Only last month’s Tour of Flanders saw the stalemate broken and we saw a four-man finish sprint. That happened because BMC’s Greg Van Avermaet used his intimate knowledge of the course to make a bold attack on the third-to-last climb (marked by Pharma’s Stijn Vandenbergh). This pair stayed clear until being joined by Trek’s Fabian Cancellara (and Belkin’s Sep Vanmarcke) who dropped the other favorites and chased down the breakaways over the final two hills. The result was the most exciting of this year’s spring classics.

In contrast, no one made the best use of the much tougher terrain at Liège-Bastogne-Liège. Most of the pre-race favorites said the pace was too high because of favorable winds for the last 20 kilometers—which included the challenging climbs at La Roche-aux-Faucons, Saint-Nicolas and Ans.

Normally, the leading teams drive the pace into the Roche-aux-Faucons, but this year it was the unfancied French teams Europcar and AG2R that led the peloton here. That effort allowed AG2R’s specialist Italian climber Domenico Pozzovivo to attack with Trek’s Colombian phenom Julian Arredondo on the steepest section of this climb—and they made the perfect target for a seven-man chase group that formed on the often decisive final ramp. But none of the seven, not even Nibali, Gilbert or Tinkoff’s Roman Kreuziger, was committed enough to make their move stick.

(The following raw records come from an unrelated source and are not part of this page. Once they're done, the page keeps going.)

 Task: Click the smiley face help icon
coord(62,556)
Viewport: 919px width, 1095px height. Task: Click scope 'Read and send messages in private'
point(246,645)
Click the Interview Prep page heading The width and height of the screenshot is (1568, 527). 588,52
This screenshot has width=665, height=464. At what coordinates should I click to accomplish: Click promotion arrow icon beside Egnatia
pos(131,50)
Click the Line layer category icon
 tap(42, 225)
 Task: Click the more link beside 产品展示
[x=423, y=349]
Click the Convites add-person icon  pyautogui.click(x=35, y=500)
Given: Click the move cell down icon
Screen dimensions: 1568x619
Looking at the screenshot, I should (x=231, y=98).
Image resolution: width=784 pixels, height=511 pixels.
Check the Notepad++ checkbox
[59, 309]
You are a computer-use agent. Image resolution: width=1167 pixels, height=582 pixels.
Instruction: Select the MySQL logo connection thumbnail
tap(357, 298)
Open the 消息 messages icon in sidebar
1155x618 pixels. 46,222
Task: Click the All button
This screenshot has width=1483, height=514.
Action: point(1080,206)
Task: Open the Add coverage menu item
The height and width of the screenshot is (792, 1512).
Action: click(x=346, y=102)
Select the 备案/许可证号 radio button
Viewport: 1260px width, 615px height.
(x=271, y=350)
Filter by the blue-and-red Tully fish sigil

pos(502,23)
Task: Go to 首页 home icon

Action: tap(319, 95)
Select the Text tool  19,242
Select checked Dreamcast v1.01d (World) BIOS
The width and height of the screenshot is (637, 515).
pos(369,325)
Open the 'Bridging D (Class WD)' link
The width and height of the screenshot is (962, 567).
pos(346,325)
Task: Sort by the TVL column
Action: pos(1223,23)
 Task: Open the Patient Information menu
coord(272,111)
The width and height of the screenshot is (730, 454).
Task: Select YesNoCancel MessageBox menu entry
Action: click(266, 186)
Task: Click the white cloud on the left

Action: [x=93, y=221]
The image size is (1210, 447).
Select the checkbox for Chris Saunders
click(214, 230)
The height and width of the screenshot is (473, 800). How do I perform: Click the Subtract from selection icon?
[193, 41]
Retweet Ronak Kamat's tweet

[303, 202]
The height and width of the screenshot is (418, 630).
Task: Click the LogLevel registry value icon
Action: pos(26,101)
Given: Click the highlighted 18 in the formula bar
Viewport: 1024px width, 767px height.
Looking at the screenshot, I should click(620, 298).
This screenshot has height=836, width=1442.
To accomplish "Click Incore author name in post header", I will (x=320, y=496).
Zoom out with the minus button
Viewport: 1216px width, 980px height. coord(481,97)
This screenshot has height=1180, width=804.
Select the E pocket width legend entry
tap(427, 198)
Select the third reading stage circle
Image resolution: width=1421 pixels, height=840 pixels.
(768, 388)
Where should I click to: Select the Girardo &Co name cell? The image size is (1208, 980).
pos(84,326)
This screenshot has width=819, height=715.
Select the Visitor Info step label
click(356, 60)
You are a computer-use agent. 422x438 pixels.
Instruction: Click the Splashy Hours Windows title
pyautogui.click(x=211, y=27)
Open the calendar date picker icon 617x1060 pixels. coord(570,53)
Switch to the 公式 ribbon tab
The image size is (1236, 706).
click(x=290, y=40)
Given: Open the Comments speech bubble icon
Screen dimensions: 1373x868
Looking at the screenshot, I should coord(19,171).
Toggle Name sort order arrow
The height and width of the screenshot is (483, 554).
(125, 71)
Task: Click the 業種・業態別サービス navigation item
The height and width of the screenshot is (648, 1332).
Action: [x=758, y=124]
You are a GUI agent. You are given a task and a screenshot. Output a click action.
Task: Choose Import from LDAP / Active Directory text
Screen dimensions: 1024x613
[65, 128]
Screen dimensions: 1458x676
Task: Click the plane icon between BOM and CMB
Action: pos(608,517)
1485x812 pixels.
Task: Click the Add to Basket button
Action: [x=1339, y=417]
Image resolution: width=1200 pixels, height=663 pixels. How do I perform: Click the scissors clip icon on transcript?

Then, on Saint-Nicolas, the favorites were still reluctant to attack, not wanting to risk losing the race; and it was Pozzovivo who went again, this time with fellow Italian Giampaolo Caruso of Katusha. They dangled off the front for the remaining 5 kilometers, never more than 15 seconds ahead, and they were still in front at the top of the finishing climb—where they were caught by Garmin’s defending champ Dan Martin. The Irishman had played the waiting game to perfection before he bridged to the leaders with an impressive uphill sprint. That he then skidded and fell on the last corner 240 meters from the line was the most dramatic moment of the race. Martin lost his chance to win again, but the effort he made to close the gap was the impetus needed for Gerrans (who sat on Valverde’s wheel up the climb) to be in position to sprint past Caruso for the victory.

So an Australian with Orica completed the improbable sequence of eight different riders from eight different countries and eight different teams winning the eight UCI WorldTour classics of spring 2014. It may not be a coincidence that the major teams that came up short in the classics—Astana, Belkin, Garmin-Sharp, Lampre-Merida, Tinkoff-Saxo and Sky—are also the teams with most of the best candidates to win the upcoming grand tours, including Alberto Contador, Rui Costa, Chris Froome, Chris Horner (when he’s recovered from his recent training crash injuries), Martin, Bauke Mollema and Nibali.

The season of grand tours starts with the upcoming Giro d’Italia, May 9-June 1, so we’ll have to wait until the fall to see if the top teams and their most-talented classics riders have learned any lessons from their sometimes overly cautious approach this past spring.